Celebrating our 'Shellversary'
The traditional 17th anniversary gift is made from shell which symbolically reflects the nature of the occasion. Shells come from the ocean, and an ocean's vast expanse and hidden depths reflect the nature of a seventeen-year relationship, the depths of which are still being explored. An ocean can be completely calm, or wild and stormy, mirroring the trials of life that can cause a relationship to have its ups and downs.
Help us celebrate 17 years at Grey Roots and explore some of the interesting shell artefacts found in the collection.

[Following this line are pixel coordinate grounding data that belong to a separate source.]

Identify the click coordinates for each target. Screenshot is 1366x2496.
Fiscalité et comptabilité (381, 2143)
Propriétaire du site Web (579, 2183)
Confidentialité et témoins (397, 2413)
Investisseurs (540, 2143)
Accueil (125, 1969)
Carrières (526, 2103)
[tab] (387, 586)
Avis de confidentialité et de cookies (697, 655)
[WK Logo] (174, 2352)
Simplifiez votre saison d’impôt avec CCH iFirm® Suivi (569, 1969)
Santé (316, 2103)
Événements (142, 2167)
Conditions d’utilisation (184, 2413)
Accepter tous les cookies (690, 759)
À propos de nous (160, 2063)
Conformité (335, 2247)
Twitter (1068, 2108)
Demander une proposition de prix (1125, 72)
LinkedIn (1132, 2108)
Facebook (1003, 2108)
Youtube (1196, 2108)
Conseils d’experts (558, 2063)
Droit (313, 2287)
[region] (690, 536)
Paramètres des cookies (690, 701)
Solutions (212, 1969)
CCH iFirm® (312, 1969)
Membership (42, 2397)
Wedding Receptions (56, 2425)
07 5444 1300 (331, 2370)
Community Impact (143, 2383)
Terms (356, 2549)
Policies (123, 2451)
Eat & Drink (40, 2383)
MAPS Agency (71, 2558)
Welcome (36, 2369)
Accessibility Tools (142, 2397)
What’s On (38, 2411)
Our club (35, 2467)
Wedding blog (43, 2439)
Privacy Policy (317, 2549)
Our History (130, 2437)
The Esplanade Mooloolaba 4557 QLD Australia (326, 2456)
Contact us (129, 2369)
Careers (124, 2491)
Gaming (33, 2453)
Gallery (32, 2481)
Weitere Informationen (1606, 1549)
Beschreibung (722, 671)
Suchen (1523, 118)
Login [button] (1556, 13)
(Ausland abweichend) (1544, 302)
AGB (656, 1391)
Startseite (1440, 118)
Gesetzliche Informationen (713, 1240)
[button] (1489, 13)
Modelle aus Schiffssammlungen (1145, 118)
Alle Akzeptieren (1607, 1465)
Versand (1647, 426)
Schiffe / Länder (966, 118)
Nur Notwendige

Engraving from Ferrante Imperato's Dell'Historia Naturale (Naples, 1599). This is the earliest illustration of a natural history cabinet. An assortment of shells can be seen displayed on the ceiling.
Frans Francken the Younger's Kunst- und Raritätenkammer (Chamber of Art and Curiosities), painted in 1636, depicts the corner of a cabinet and showcases an assortment of shells.
Illustration showing the Cabinet of Curiosity of Ole Worm (1588 - 1654). Worm, also known as Olaus Wormius, was a Danish physician, natural historian, antiquarian, and professor at the University of Copenhagen. Note the Conchiliata (shells) and the tortoiseshells hanging on the wall.
I have got a new madness, I am running wild after shells… the beauty of shells is as infinite as flowers, and to consider how they are inhabited enlarges a field of wonder that leads one insensibly to the great Director and author of these works.